Leveling
Under Verebnung a simplified calculation method is spherical triangles understood they have on plane triangles returns. The method is used in geodesy and partially in spherical trigonometry when two to three triangular angles are measured in nature or otherwise known. It gives an accuracy in the millimeter range for triangle sides of a length of up to about 100 km , i.e. H. approx.

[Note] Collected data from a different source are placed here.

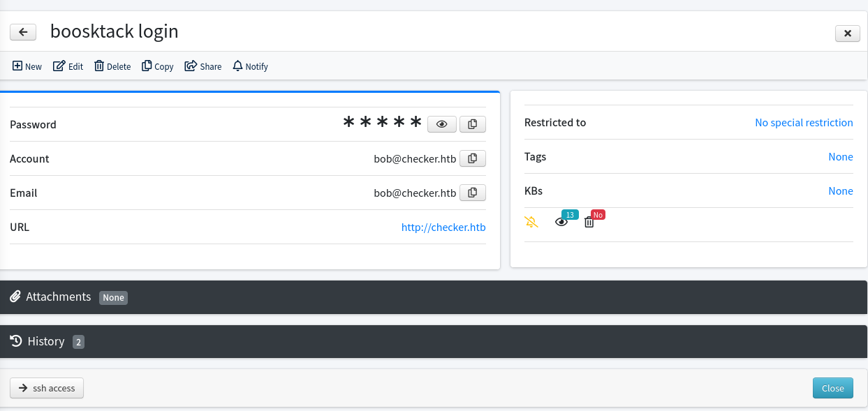
Task: Click Copy in the item toolbar
Action: (x=157, y=66)
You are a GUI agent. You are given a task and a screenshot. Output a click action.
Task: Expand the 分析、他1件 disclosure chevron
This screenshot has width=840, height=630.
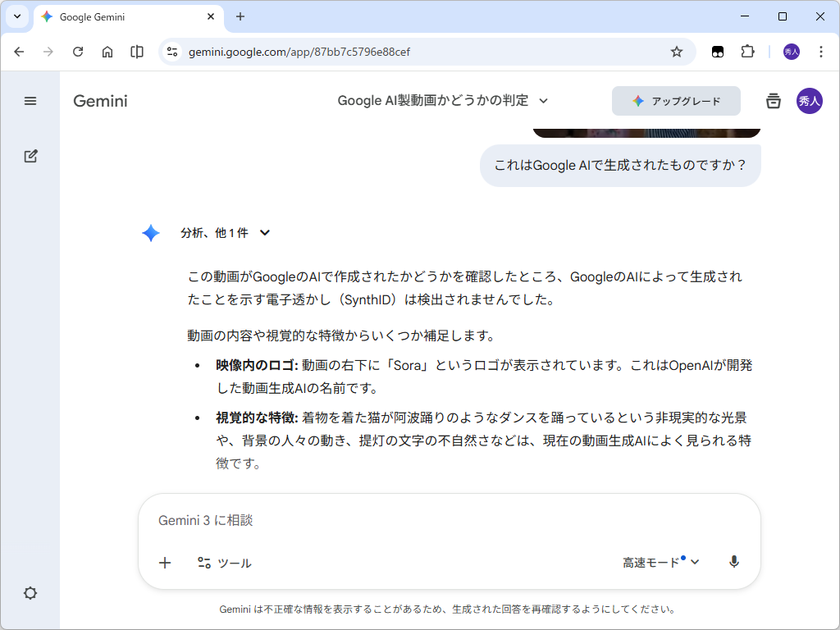pyautogui.click(x=264, y=233)
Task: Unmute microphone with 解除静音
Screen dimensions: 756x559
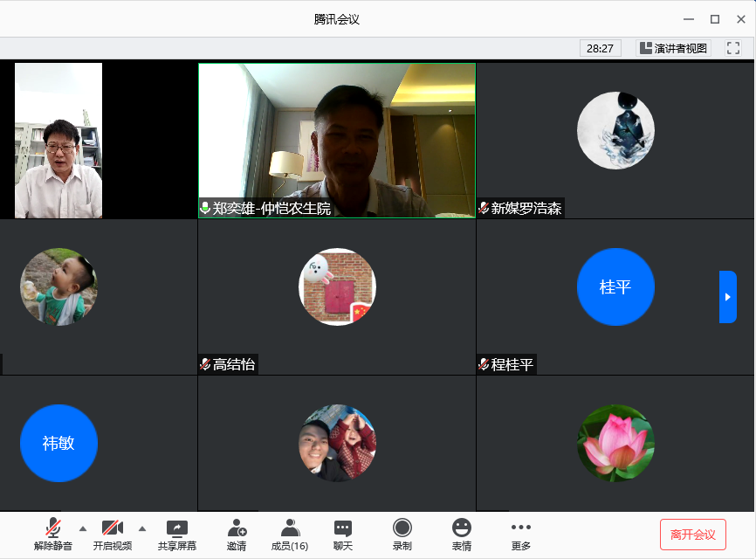Action: point(53,528)
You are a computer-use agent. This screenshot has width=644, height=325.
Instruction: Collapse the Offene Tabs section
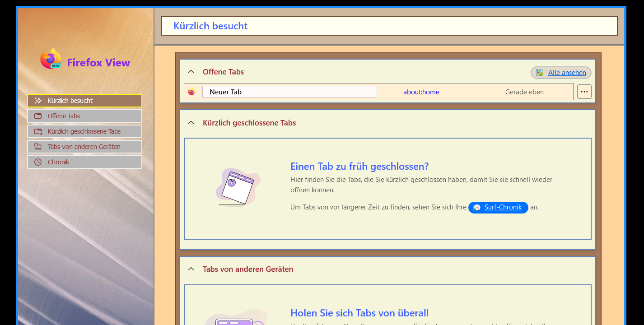coord(191,72)
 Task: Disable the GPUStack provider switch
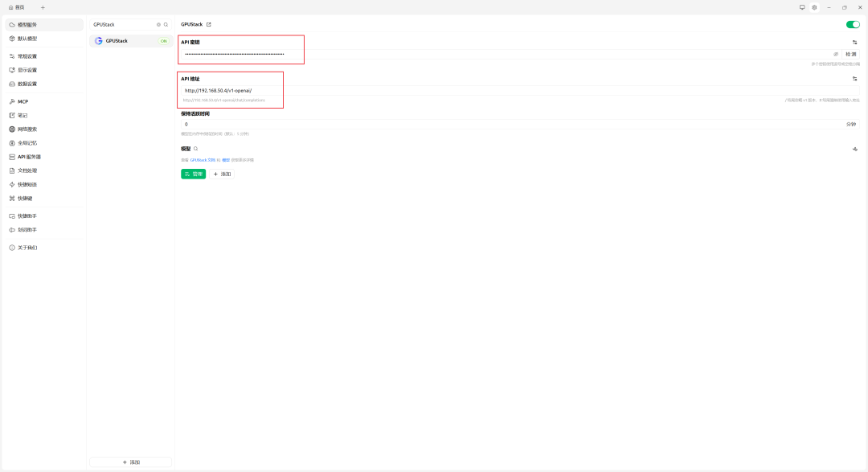[x=853, y=24]
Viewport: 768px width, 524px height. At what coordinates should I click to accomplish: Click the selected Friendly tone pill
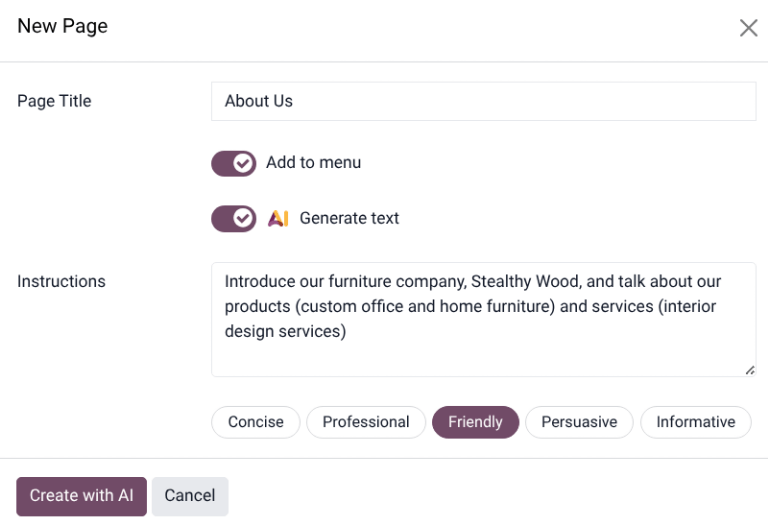(475, 422)
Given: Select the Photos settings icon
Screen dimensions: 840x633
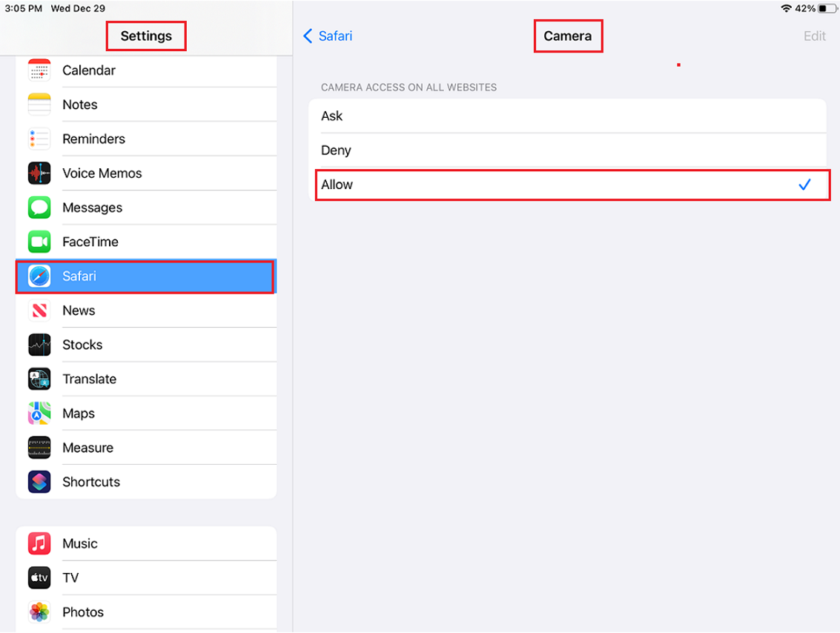Looking at the screenshot, I should point(39,612).
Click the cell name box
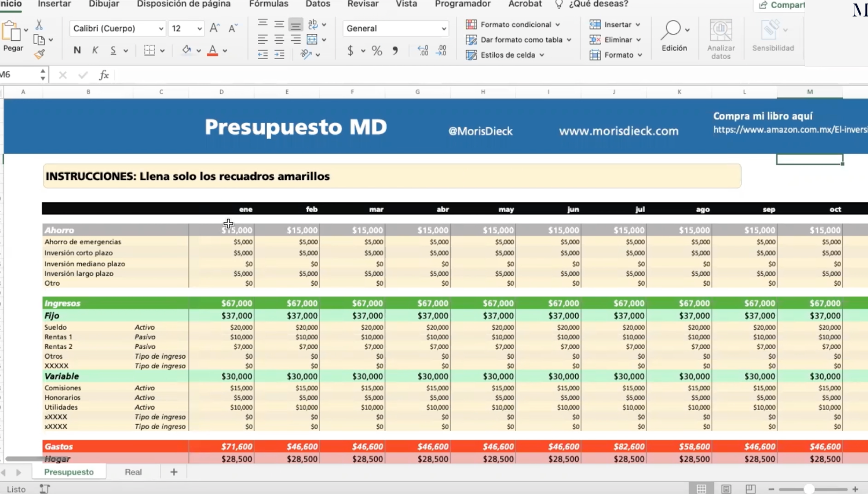 (x=19, y=75)
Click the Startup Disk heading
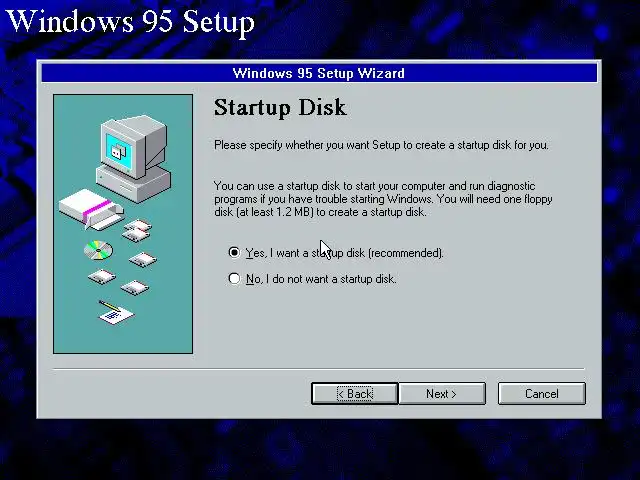The width and height of the screenshot is (640, 480). pos(280,108)
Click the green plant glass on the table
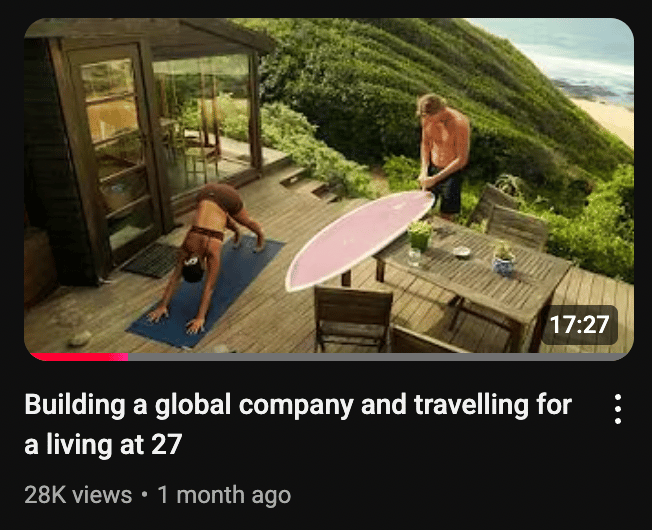652x530 pixels. click(x=419, y=237)
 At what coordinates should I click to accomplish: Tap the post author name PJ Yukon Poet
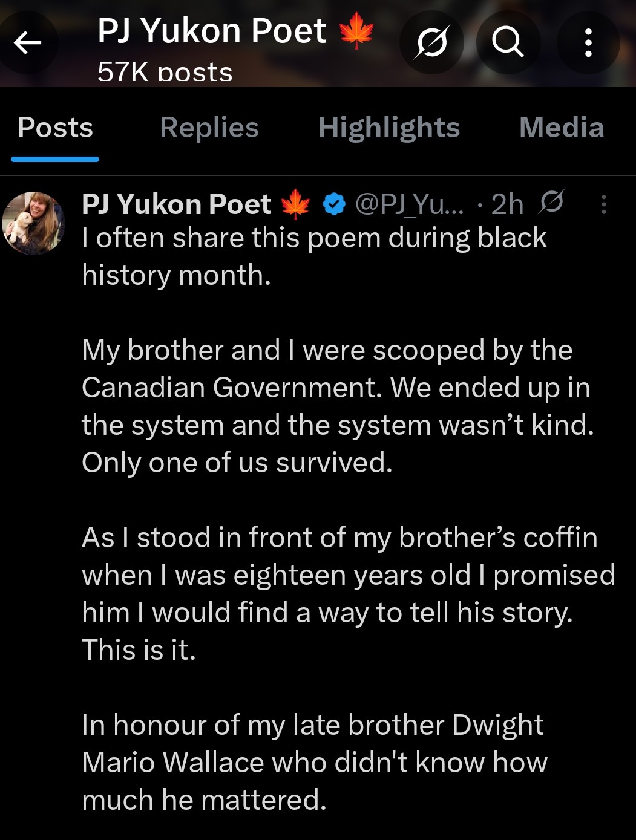176,204
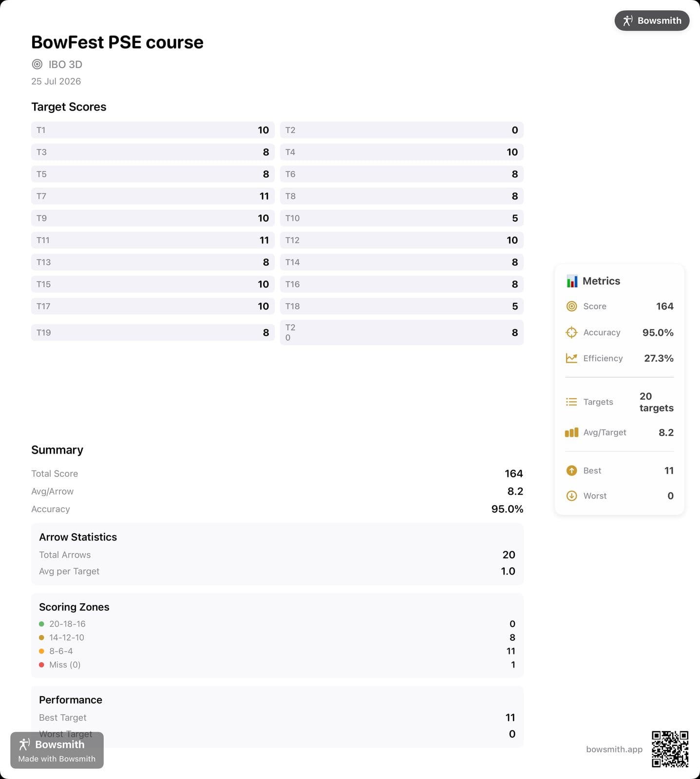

The calculation process is as follows:
- approximate calculation of the triangular area (provisional values are sufficient for this)
- Calculation of the spherical excess by which the sum of the angles of a spherical triangle exceeds the value of 180 °:
- from the approximate triangular area :
- 3. Reduction of all measured (spherical) triangular angles by
- 4. Calculation of the sides of the triangle using plane trigonometry .
In the case of a very small spherical triangle (small compared to the entire surface of the earth ) the sum of the angles only slightly exceeds the value of 180 °. So has z. For example, an equilateral triangle with sides 21 km long has a spherical excess of only 1 " (about ten times the modern measurement accuracy ). If the triangle covers almost half the spherical surface (three angles of almost 180 °), the sum of the angles is only slightly smaller than 540 ° and the excess therefore almost 360 °.
The direct connection between excess and triangular area becomes clear in the eighth of a sphere (equilateral triangle with three spherical angles of 90 ° each), where is. Such a triangle connects z. B. a quarter of the equator with the North Pole . According to the calculation rule above, the three angles are to be reduced by in each case , so that 60 ° results in the angle that a flat equilateral triangle has.